Texte étudié:
_ _ _ _ _

4.5.1. Les fermes-écoles et les écoles artisanales (1940-1970)

Dans le vicariat de Beni, les premières écoles qui avaient une orientation pratique furent les fermes-écoles 1322 . En septembre 1940, Frère Paulus Huynink initia à Mbingi une ferme-école mais ce fut le Père Marie-Jules Celis qui en prit la direction. Deux ans plus tard, en 1942, Kyondo ouvrit la sienne. Ces institutions ne voulaient pas former des experts, mais plutôt des fermiers conscients du fait que la pratique de l'agriculture et de l'élevage nécessite la mise en œuvre de certaines connaissances pour avoir un meilleur rendement.

Le programme de ces fermes-écoles était plus pratique que théorique. Les élèves avaient une heure d’enseignement théorique dans une salle qui était suivie des travaux pratiques obligatoires dans la matinée. L’après midi, les travaux étaient libres, mais contrôlés par l’initiateur. L’important était d’assurer un équilibre entre la théorie et la pratique, et d’amener les élèves à acquérir la régularité dans leurs travaux, et d’avoir un esprit d'initiative.

Les fermes-écoles visaient modestement à former le jeune indigène à sa vie future de fermier. Elles étaient destinées aux élèves qui avaient terminé l'école primaire et surtout ceux qui ne présentaient pas des aptitudes spéciales pour l'enseignement secondaire. Cette orientation laisse percevoir la finalité de ces fermes-écoles qui n’était nullement la formation d’une élite mais du paysannat.

Par ailleurs, les fermes-écoles cherchaient à maintenir les jeunes dans leurs villages qui se vidaient de plus en plus à cause de la recherche d’un travail rémunérateur dans les plantations et les mines où le bonheur espéré était factice et illusoire. Les élèves étaient donc appelés à travailler dignement au développement de leur propre milieu dans leur village 1323 .

Malgré leur utilité, ces fermes-écoles ne répondaient pas aux aspirations des autochtones par le fait qu'elles ne formaient pas une élite mais des fermiers. Elles n’étaient pas jugées à leur juste valeur car la population croyait que c’était des écoles où, selon l’expression ambiante, ‘on apprend au poisson à nager’ (kufundisha samaki kuogelea) En réalité, les Nande qui vivent de l’agriculteurs ne pouvaient pas comprendre pourquoi les missionnaires voulaient leur apprendre ce qu’ils pratiquaient déjà.

_ _ _ _ _

Entrées issues d'un jeu de données
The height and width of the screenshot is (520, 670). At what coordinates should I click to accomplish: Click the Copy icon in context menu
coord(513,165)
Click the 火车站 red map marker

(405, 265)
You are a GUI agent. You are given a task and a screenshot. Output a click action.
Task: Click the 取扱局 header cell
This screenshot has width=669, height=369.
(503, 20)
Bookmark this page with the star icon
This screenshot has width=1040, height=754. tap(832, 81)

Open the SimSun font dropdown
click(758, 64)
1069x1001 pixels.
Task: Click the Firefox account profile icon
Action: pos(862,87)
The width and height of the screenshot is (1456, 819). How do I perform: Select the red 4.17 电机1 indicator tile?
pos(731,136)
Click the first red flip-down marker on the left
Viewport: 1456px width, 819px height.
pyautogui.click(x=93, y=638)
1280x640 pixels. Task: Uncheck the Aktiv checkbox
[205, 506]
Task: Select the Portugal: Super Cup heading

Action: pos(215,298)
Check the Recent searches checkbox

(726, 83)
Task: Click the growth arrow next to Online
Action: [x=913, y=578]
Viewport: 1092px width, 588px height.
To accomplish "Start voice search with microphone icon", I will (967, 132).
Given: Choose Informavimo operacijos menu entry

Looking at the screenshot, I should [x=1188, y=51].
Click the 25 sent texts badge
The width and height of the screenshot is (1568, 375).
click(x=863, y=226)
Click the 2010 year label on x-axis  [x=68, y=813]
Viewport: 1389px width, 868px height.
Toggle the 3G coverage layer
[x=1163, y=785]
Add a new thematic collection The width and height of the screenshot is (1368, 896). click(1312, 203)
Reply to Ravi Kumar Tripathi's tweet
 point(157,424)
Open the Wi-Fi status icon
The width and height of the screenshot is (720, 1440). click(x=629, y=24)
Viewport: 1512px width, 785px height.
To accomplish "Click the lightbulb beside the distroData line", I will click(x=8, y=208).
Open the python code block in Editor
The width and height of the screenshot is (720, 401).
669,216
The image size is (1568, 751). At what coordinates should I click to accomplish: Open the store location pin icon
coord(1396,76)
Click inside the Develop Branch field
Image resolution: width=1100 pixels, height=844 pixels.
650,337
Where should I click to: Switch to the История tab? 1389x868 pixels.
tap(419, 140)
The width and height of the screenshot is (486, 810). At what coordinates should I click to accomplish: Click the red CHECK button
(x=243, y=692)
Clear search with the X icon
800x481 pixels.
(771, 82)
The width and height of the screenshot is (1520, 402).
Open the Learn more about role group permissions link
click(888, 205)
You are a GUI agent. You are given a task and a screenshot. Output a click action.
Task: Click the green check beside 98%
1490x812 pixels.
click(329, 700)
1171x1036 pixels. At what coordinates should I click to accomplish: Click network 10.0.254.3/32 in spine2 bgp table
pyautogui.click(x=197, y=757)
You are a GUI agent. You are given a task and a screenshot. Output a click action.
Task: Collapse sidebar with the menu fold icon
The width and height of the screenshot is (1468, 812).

_ _ _ _ _

Travail demandé: Poursuivez le texte sur les fermes-écoles à partir de sa dernière phrase. Les entrées n'ont aucun lien avec le texte sur les fermes-écoles.

Corrigé:
Bien plus, à cette période, la mentalité avait changé avec l’introduction de l’enseignement scolaire. Il avait, selon les autochtones, une finalité plus noble que le travail manuel et le petit élevage qui n'étaient pas considérés comme des métiers. Pour les autochtones, l'école primaire ouvrait l'élève à un avenir meilleur de commis, d’infirmier, d’enseignant, et autres services rémunérés.

Cette situation créa le sentiment chez les paysans d’être la part délaissée, peu enviable dans la nouvelle société à tel point que les parents reprochent à leurs enfants leur irrégularité à l’école et se plaignent de l’avenir de ces enfants qui se condamnent à ne regarder que la terre par le travail manuel des champs et à ne veiller que sur les chèvres à paître dans la brousse.

Un autre facteur qui contribua à la dépréciation des fermes-écoles fut le contexte colonial. Les autochtones, attachés à leurs cultures traditionnelles, furent contraints de cultiver des plantes vivrières afin de ravitailler en légumes et en produits locaux, les Européens. Des produits industriels, le théier, le caféier, le pyrèthre, et le palmier, la population locale n’en voyait ni la nécessité ni l’utilité. C’est bien plus tard, dans les années 1970, qu’elle en aperçut l’importance à cause de son revenu économique.

Bien plus, chaque personne devait fournir une quantité exigée de ces produits aux agents responsables. Par conséquent, l’instruction dans une ferme-école fut considérée comme un recul qui ramène l'élève au champ dont il espérait se libérer et s'émanciper en poursuivant les études.

Ces travaux forcés sanctionnés parfois par la prison ne donnaient pas le goût du travail manuel. C’est pourquoi, la littérature coloniale et missionnaire accusait les Noirs de paresse. Par contre, les jeunes préférèrent quitter leurs milieux pour se mettre au service des entreprises européennes dans les exploitations minières, les plantations des colons, et les établissements de commerce où le travail, bien que lourd et pénible, était rémunéré 1324 .

Néanmoins, les fermes-école de Mbingi fonctionnèrent pendant plus de dix ans. Pour aider ses élèves, le Père Marie-Jules Celis composa un manuel bilingue : Tufuge Wanyama dont l'édition de 1947 fut reconnue par le gouvernement colonial congolais 1325 .. Cette ferme-école a développé l'élevage du petit bétail à cause de la pauvreté du sol et de la difficulté d'évoquer les produits agricoles.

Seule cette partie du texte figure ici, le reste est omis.